Jika tidak setuju dengan cara temannya memerankan beri ia kesempatan untuk  memerankannya.
f.       Tindak lanjut
·      Diskusi
-          Diskusi tindak lanjut yang dapat memberi pengaruh yang besar terhadap sikap dan pengetahuan siswa.
-          Diskusi juga dapat menganalisis, menafsirkan, member jalan keluar atau merekreasi.
-          Di dalam diskusi sebaiknya dinilai apa yang telah dipelajari.
·         Melakukan bermain peran kembali
Kadang-kadang memainkan kembali dapat memberi pemahaman yang lebih baik.
8.      Tujuan Bermain Peran
Menurut Sujadi (1983: 73) bermain peran dimaksudkan untuk memecahkan suatu masalah agar siswa memperoleh kesempatan untuk merasakan perasaan orang lain. Pakar lain, Hidayat dan Muhyidin (1980: 29) menyatakan dengan model interaksi seperti ini, akan membantu siswa dalam 1) mengembangkan perasaannya, 2) mengembangkan sikapnya, 3) mengembangkan keterampilannya dalam memecahkan suatu masalah dan 4) mengembangkan berbagai cara belajar.
Menurut Hamalik(2008: 199) tujuan bermain peran adalah sebagai berikut
1)      belajar dengan berbuat, para siswa melakukan peranan tertentu sesuia dengan kenyataan yang sesungguhnya. Tujuannya adalah  untuk mengembangkan keterampilan-keterampilan interaktif atau keterampilan-keterampilan reakif.
2)      Belajar melalui peniruan (mitasi) para siswa  pengamat dram menyamakan diri dengan pelaku (aktif dan tingkah laku)
3)      Belajar melalui balikan. Para pengamat mengomentari (menanggapi) prilaku para pemain atau pemegang peran yang telah ditmpilkan. Tujuannya adalah untuk mengembangkan prosedur-prosedur kognitif dan prinsip-prinsip yang mendasari prilaku yang telah didramatisasikan.
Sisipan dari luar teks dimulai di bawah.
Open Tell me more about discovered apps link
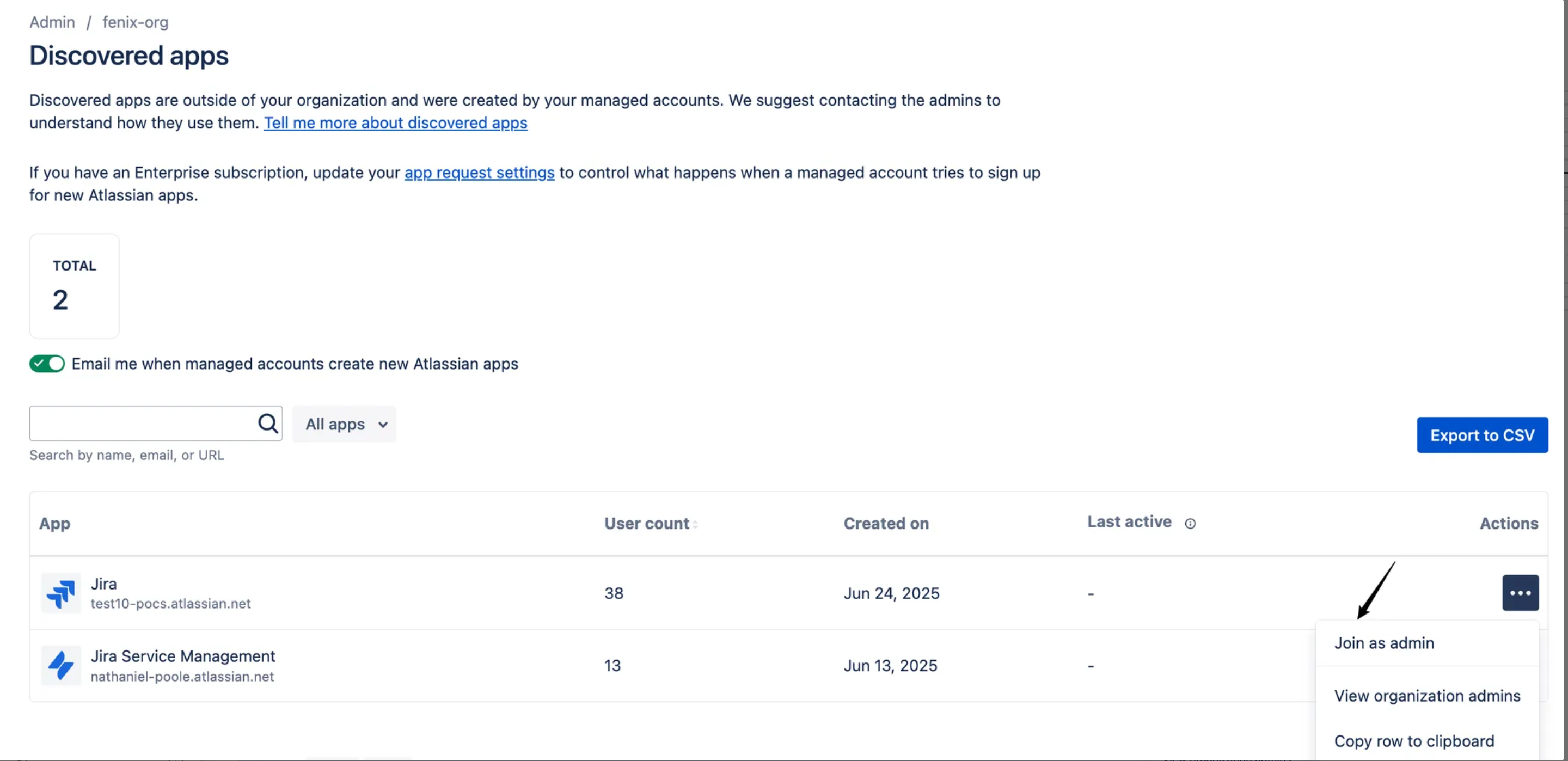The height and width of the screenshot is (761, 1568). (396, 123)
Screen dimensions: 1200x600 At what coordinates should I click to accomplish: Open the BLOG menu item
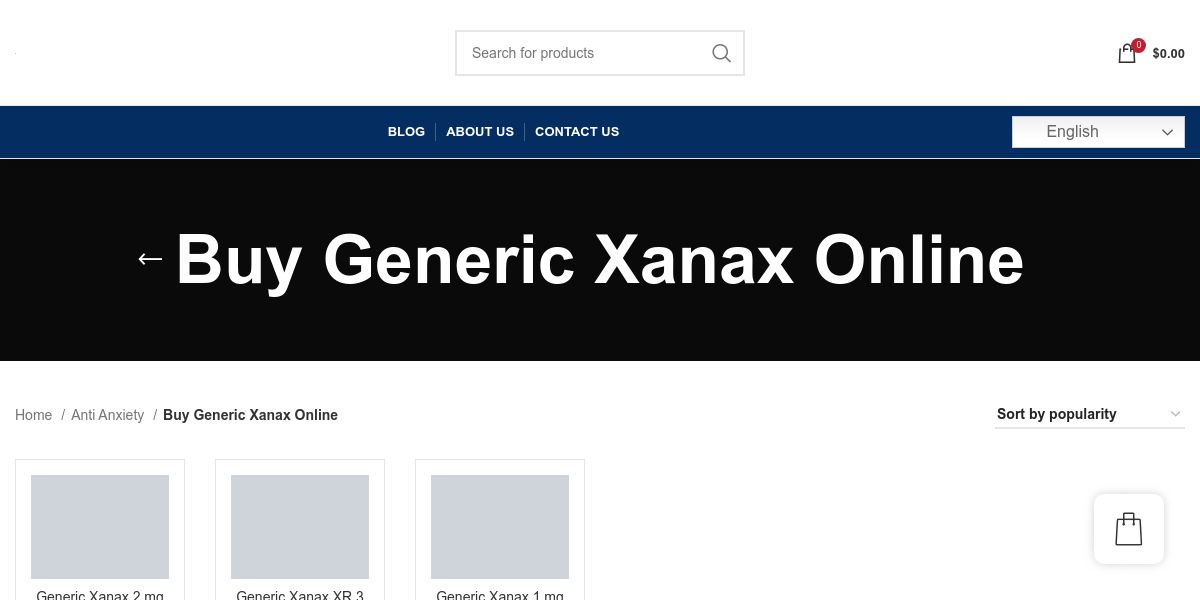pos(406,132)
4)      Belajar melalui pengkajian, penilaian, dan pengulangan. Para peserta dapat memperbaiki keterangan-keterangan mereka dengan mengulanginya dalam penampilan berikutnya.
Djamarah dan Aswan (2006:88), berpendapat bahwa tujuan metode bermain peran adala agar 1) siswa dapat menghayati dan menghargai pendapat perasaan orang lain, 2) dapat belajar bagaimana mengambil keputusan dalam situasi kelompok secara spontan, 4) merangsang kelas untuk berfikir dan memecahkan masalah. Lain lagi, dengan Sentosa, dkk (2008:18), menurutnya tujuan metode bermain peran adalah agar siswa dapat 1) memahami perasaan orang lain, 2) menempatkan diri dalam situasi orang lain, 3) mengerti dan menghargai perbedaan pendapat.
Bermain peran dapat menganggap dirinya sebagai orang lain yang tujuan untuk mempelajari bagaimana orang lain bertindak dan merasakan. Bermain suatu permainan yang member kesempatan bagi siswa yang terlibat  untuk  “menjadi orang lain” dan bukan dirinya sendiri, dan di dalam proses yang baik mungkin akan memperoleh gagasan tentang orang lain. Bermain peran mempunyai berbagai fungsi, namun dua fungsi utamanya yaitu “education for citizen” (pendidikan untuk warga negara) dan “group counseling” (sekelompok pemberi nasehat) yang dilakukan oleh guru di kelas.
Corsini (dalam Tatiek, 2001:99) menyatakan bahwa bermain peran dapat digunakan sebagai : (a) alat untuk mendiagnosis dan mengerti seseorang dengan cara mengamati perilakunya waktu memerankan dengan spontan situasi-situasi atau kejadian-kejadian yang terjadi dalam kehidupan sebenarnya, (b) media pengajaran, melalui proses “modeling” anggota dapat lebih efektif melalui keterampilan-keterampilan antar pribadi dengan mengamati berbagai macam cara dalam memecahkan masalah, dan (c) metode latihan untuk melatih keterampilan-keterampilan tertentu melalui keterlibatan secara aktif dalam proses bermain peran.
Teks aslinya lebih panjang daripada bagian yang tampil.